MIT and Harvard have presented language models that can predict public opinion.
Traditional survey-based approaches to measuring public opinion have limitations, but public opinion reflects and influences the behavior of society. Questions need to be explored about the extent to which AI can understand and accept relationships based on human language. Solving these problems is becoming increasingly important as huge language models evolve and become more widely used through recent work such as GPT3, PaLM, ChatGPT, Claude and Bard.
Recent work by MIT and Harvard University follows in the footsteps of other recent advances in natural language processing software that generalize large datasets to help human decision making. They present a novel method for investigating media diet patterns, which are modified language models that mimic the attitudes of subpopulations based on their consumption of certain media (such as internet news, TV shows, or radio shows).
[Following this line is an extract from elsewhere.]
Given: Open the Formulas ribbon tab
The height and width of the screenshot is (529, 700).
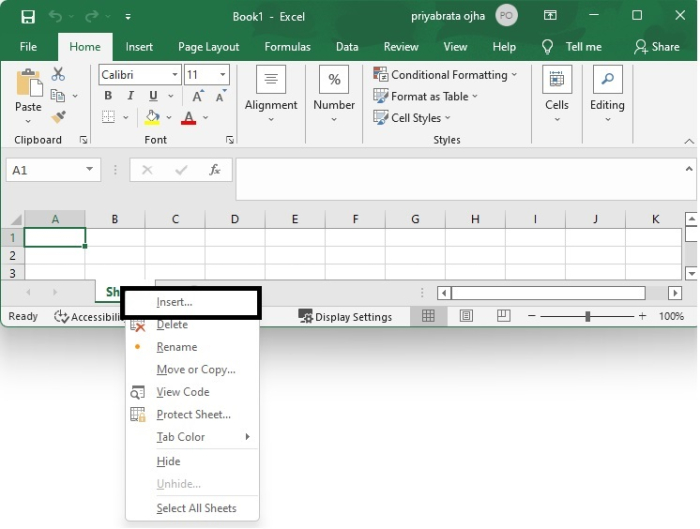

To predict what the audience’s opinion is on a particular issue, AI uses the dependence of the target audience’s opinion on the media diet of the audience.
There are three steps in developing a media diet model:
- 1️⃣ A language model is developed or used to predict missing words in a document. In this work, they mainly use a pre-trained BERT model.
- 2️⃣ Modifying the language model by training it on the media diet dataset includes content from various media spanning a specific time period. Researchers use television and radio to show transcripts and internet news. This modification allows the model to get fresh data while updating its internal knowledge representations.
- 3️⃣ By asking these models questions to see if their distribution of responses reflects the distribution of populations with different eating patterns based on the media they consume. They analyze the responses to the survey questions by querying the media diet model.